# Sweating Sinks



## Tim P (Jul 29, 2007)

Okay, so this isn't the biggest problem in the world, but the DW doesn't like it. If you dump ice or cold water in the sink (28 KRS w/ the plastic top/sinks) they really "sweat" alot and drip water inside the cabinets. I wouldn't give it much thought but the more I look, the more "cardboard" I see Keystone uses instead of REAL wood. Anyway, I thought about ways of somehow insulating the underside of the sink with rubber insulation tape, etc. Has anyone else noticed or done anything about this? I am considering telling her "just don't worry about it", but thought I'd throw it out to you all first. Thanks!


----------



## GoVols (Oct 7, 2005)

That rather thin plastic is a poor insulator, so I would expect that to happen. Insulating the undersid with some material would help allieviate the problem.

Once you get that process perfected, tell us about it and post some pictures!


----------



## battalionchief3 (Jun 27, 2006)

I never looked under their, im sure a stick on insulation tape would be perfect.


----------



## 3LEES (Feb 18, 2006)

I could see how this could happen with ice/water. The outside stove is very near and heat does transfer from that area into the cabinet space.

You could just dump the ice water outside on the ground. Easier than insulating the sink.


----------



## GarethsDad (Apr 4, 2007)

That would be condensation forming on the underside of the sink. Stainless and Stamped steel enameled sinks will do this as well, they are good conductors of heat/cold. Cast iron and Porcelain do not conduct as well. If you really want to insulate the sink try spray foam in a can. Ask me how I know. James


----------



## Paul and Amy (Jul 8, 2007)

You might try that expanding foam in a can. It could be a bit messy, but it would be a pretty good insulator. I believe they make one that is fast currying. that is probably what i would do if I was worried about it


----------



## 4ME (Sep 11, 2006)

I would reccomend a scientific test comparing the condensation on the sink compared to full can of beer.
Try emptying them both at full speed and measuring which one leaves the most moisture behind.
This probably can't be accomplished on the first try and may need several trials before coming to a conclusion you are satisfied with.
The container with the least amount of condensation will no doubt be the beer.
Pack the lower portion of the sink cabinet with these well insulated containers and your condensation problem may be over!


----------



## Moosegut (Sep 24, 2005)

Well, if you're dry camping, you could always capture that water and reuse it.

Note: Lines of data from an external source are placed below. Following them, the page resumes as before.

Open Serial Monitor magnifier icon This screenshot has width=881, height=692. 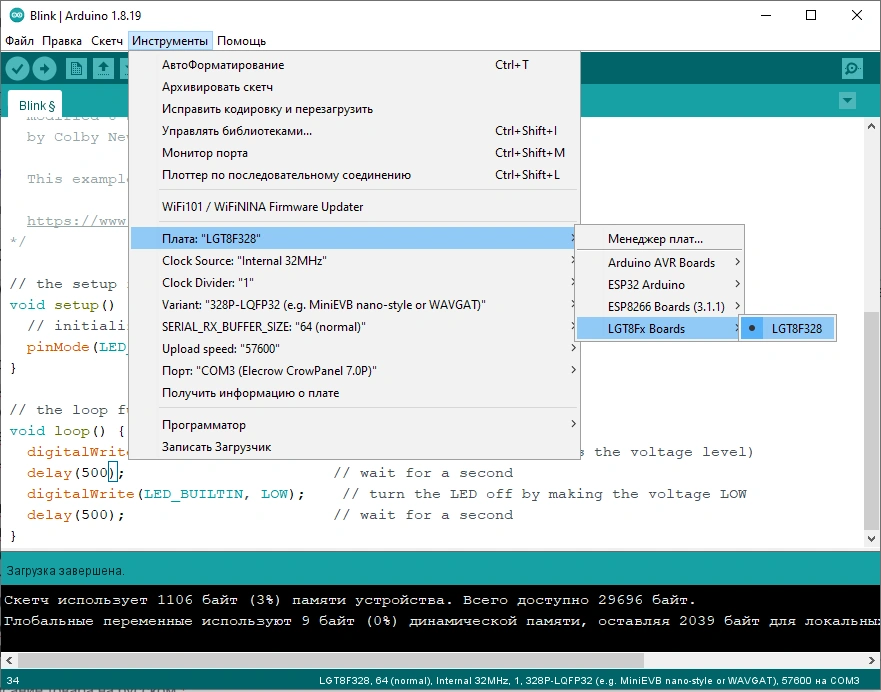852,68
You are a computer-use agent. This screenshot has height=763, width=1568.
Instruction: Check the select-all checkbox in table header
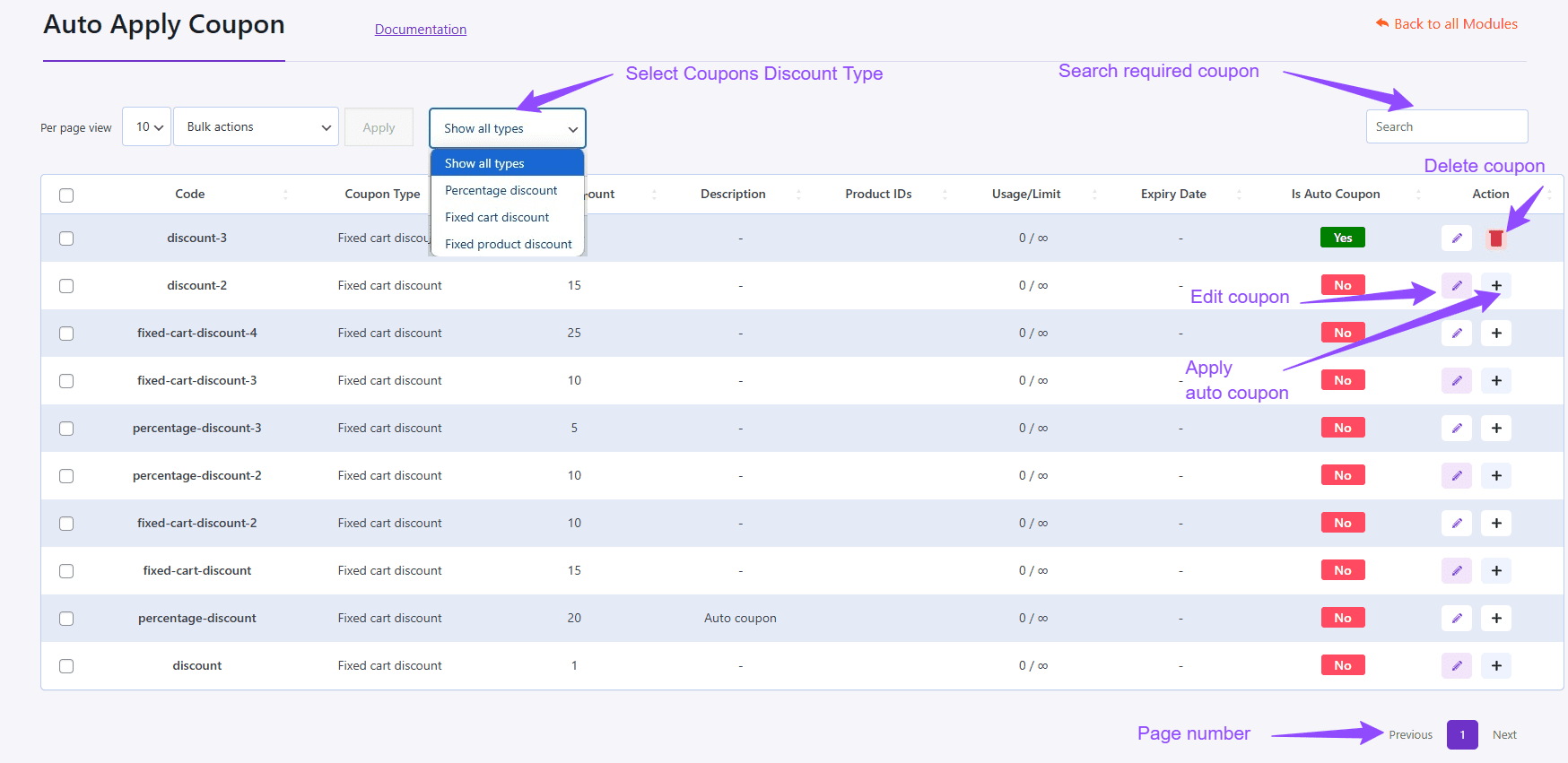tap(66, 195)
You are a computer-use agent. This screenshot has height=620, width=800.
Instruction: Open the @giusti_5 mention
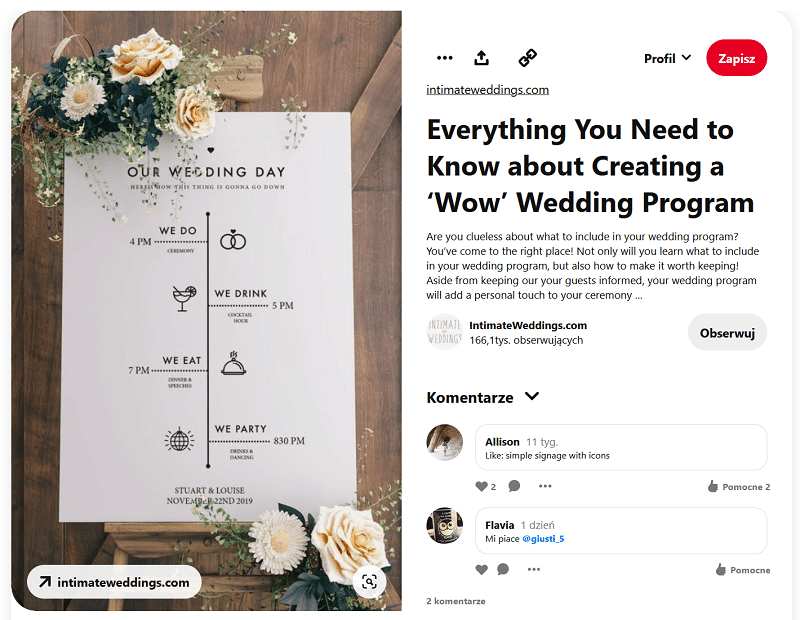(543, 539)
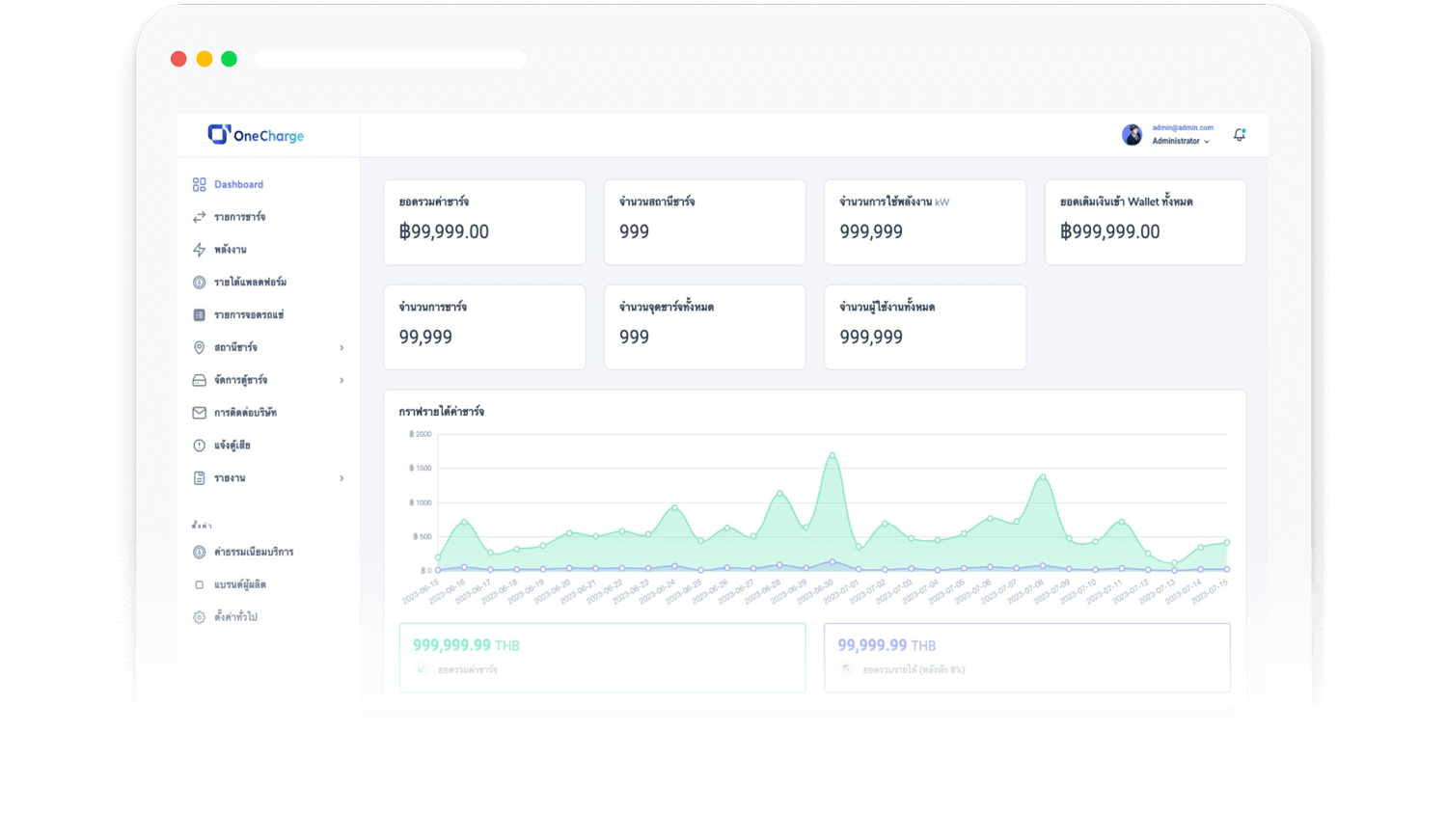The image size is (1447, 840).
Task: Select the charging station map-pin icon
Action: pos(200,347)
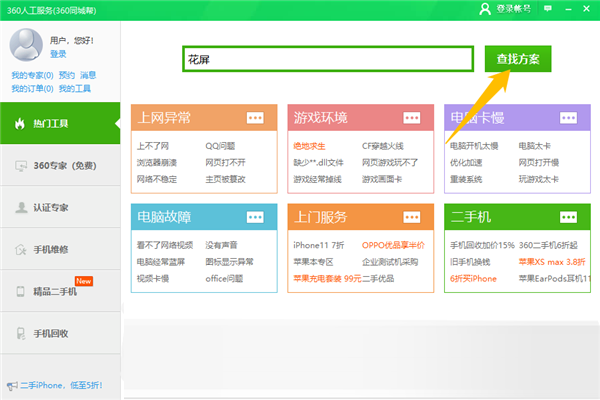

Seriously, it's gotta be more the ice than the cold water as the water will drain too fast for any real amount of condensation to form. I'd just poor the ice outside or into the toilet rather than mess (and I mean mess) with insulating the sink.

Scott


----------



## mswalt (Sep 14, 2004)

Is it just me, or do others read this topic every time as Sweating *stinks?*

Mark


----------



## Calvin&Hobbes (May 24, 2006)

mswalt said:


> Is it just me, or do others read this topic every time as Sweating *stinks?*
> 
> Mark


Me too- I opened the thread thinking the same, and then sarted to read about a sink. For a good two minutes I was







but then I had my coffee, and now I'm OK. For the record, sweating stinks too.


----------



## Scoutr2 (Aug 21, 2006)

Pardon if I seem a little dense, but why are you putting ice in your sink? Are you using it as a drink cooler? We use an ice chest for our drinks, so that we don't suck up too much space in the fridge for bottled water, soda, and "adult" beverages.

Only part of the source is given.